Soulful and honest, STAV. (Stav Shaul) writes thoughtful, uplifting songs in English, Hebrew and French with soaring melodies and bursts of rhythmic fire. She has Iraqi-Polish roots, was born in Israel and raised in a small town in NSW, Australia. An expressive voice and a natural affinity for guitar, her live performance brings this songwriter’s introspection, playfulness and raw passion to life. STAV answers some questions for Hi Fi Way.

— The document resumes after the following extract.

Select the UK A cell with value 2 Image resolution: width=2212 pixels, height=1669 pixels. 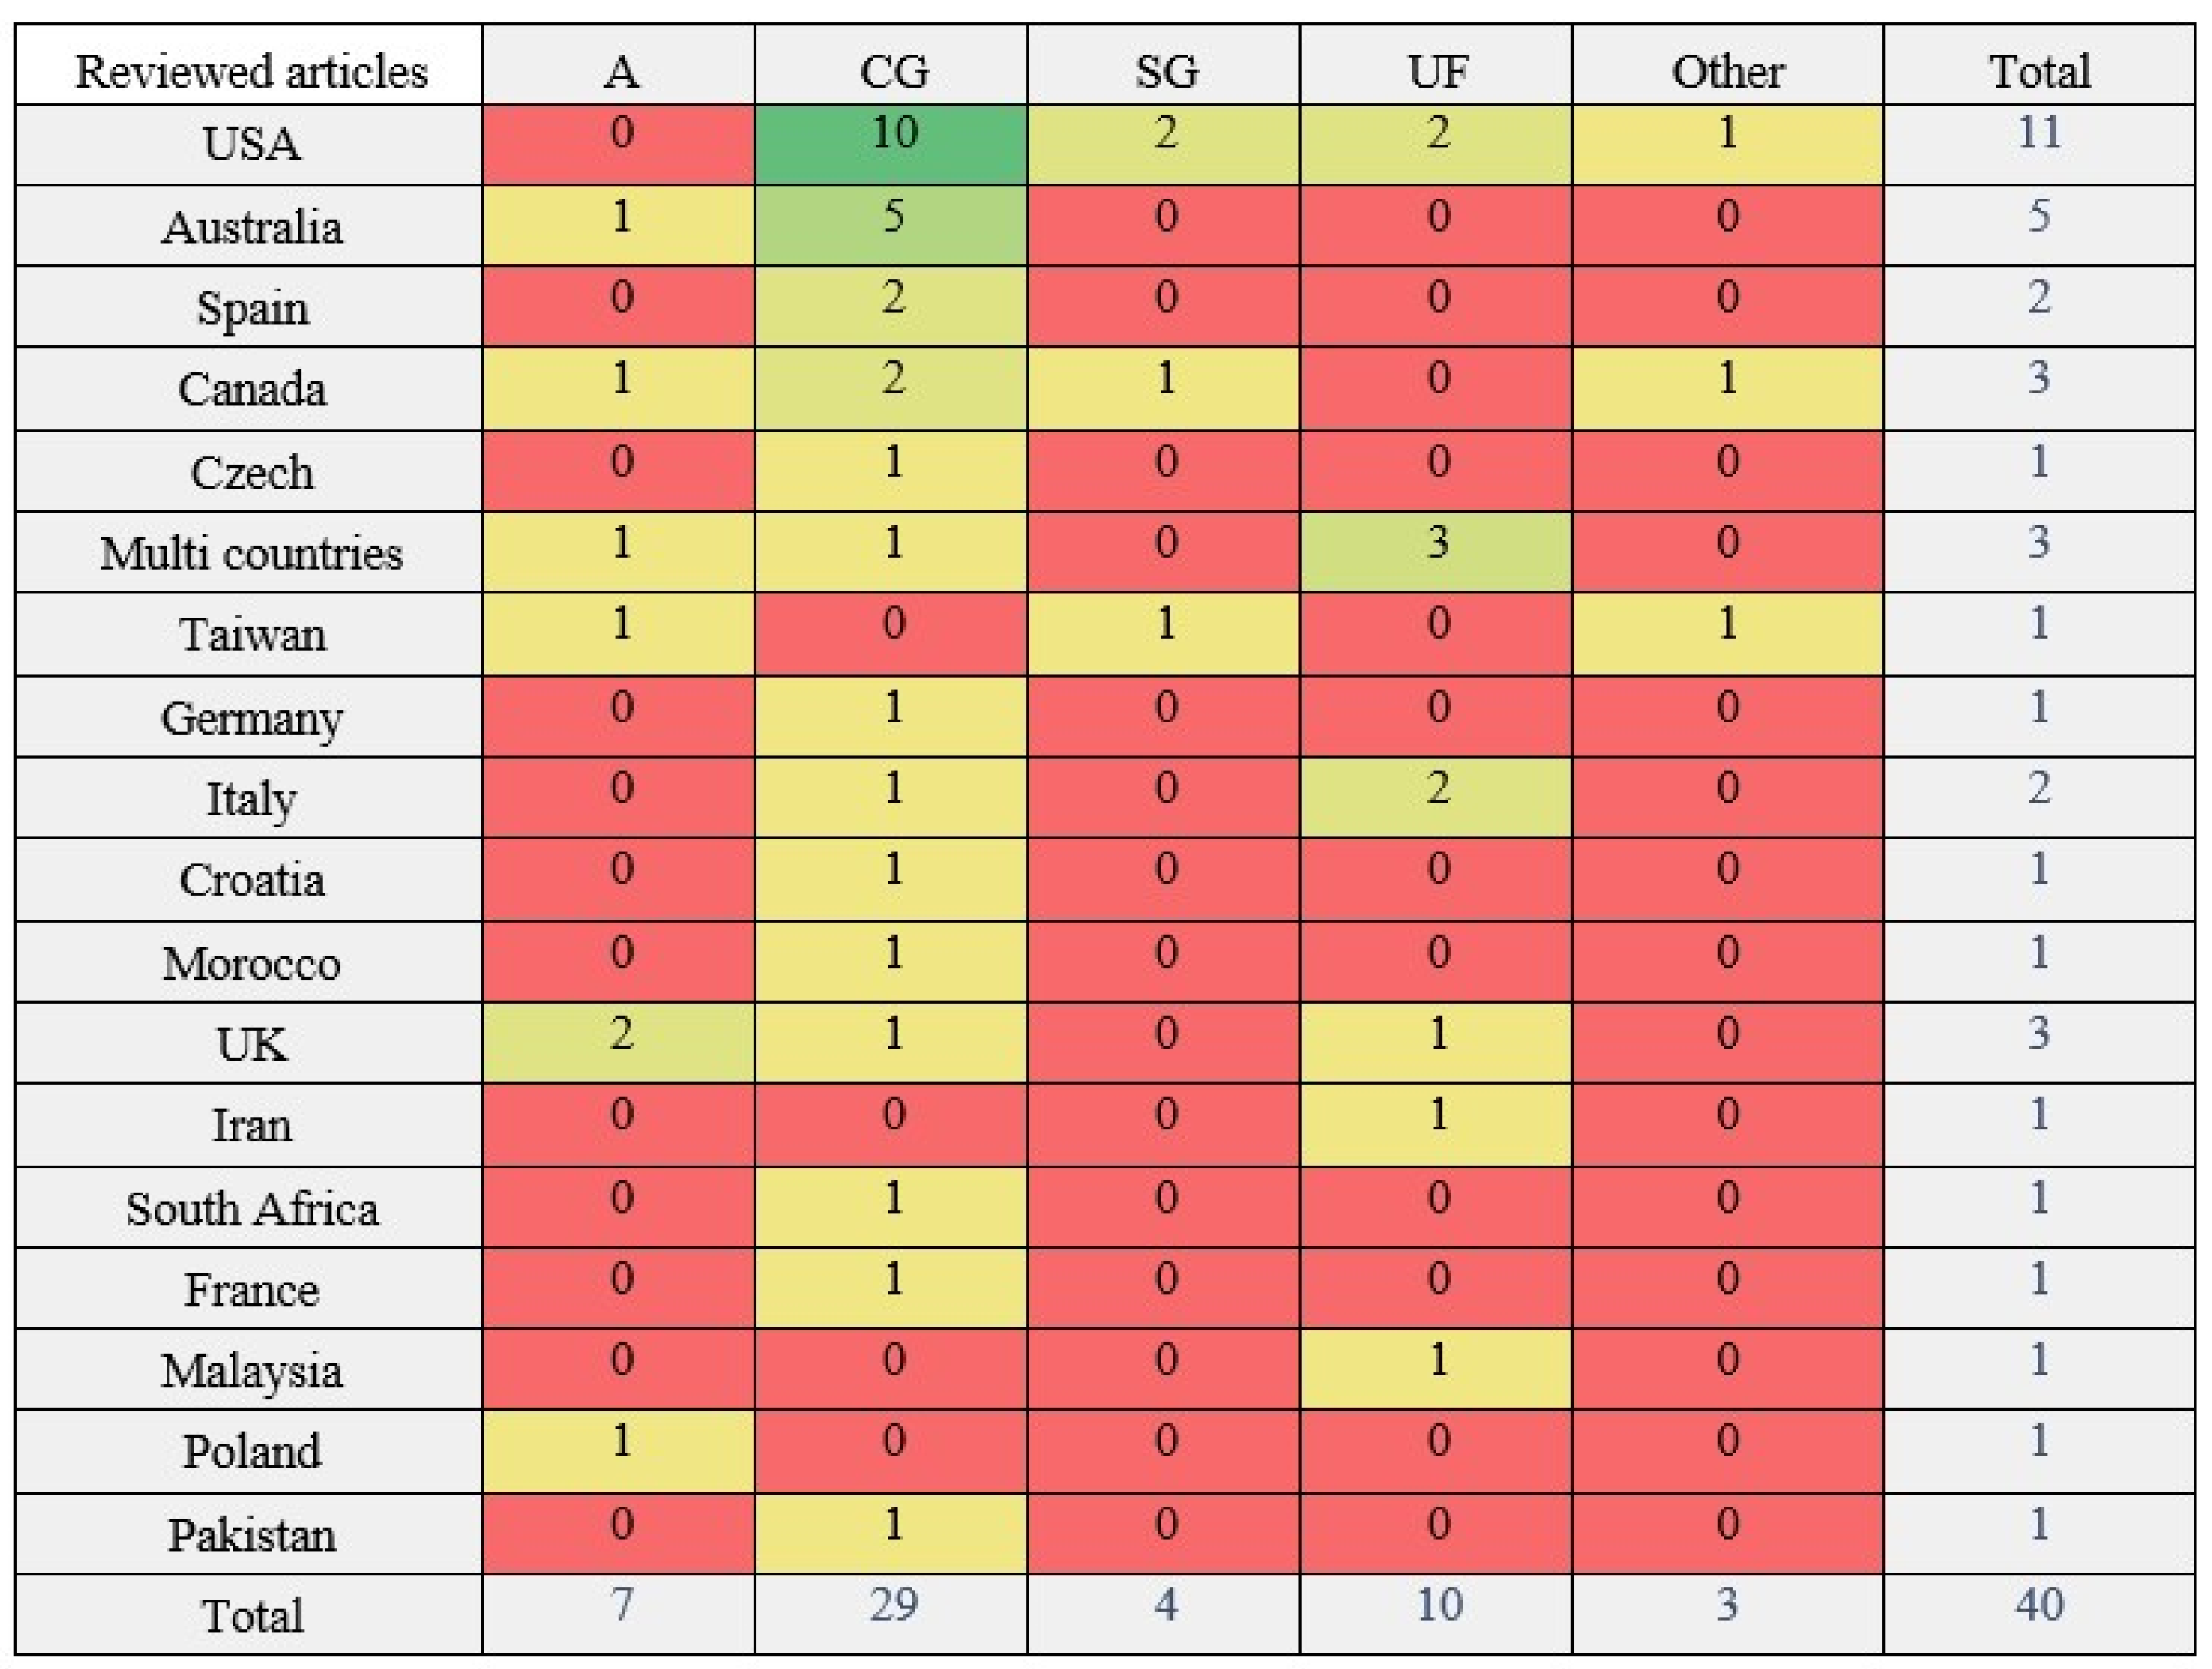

What’s the latest for STAV. at the minute?
The past six months, we have been gigging non-stop, from the Poison Remedy single launch, to Woodford Folk Festival, then the Canada tour and back to Port Fairy and the National Folk Festival. Now I’m back in Melbourne, teaching, performing, starting and finishing new songs and planning to record again. Now that I’m not constantly on tour, I’ve got time for other things, for example I’ve started a mixed futsal team and have been spending more time gardening.

How much of a challenge is it singing in English, Hebrew and French?
Singing in three different languages might seem challenging because even though Australia has always had an incredibly rich linguistic tapestry, it’s not common to speak multiple languages in mainstream Australia. For me, I think the real challenge comes from expressing who I am across cultures and languages in a way that is true to me as an evolving ‘third-culture kid’ while not claiming to represent entire nations.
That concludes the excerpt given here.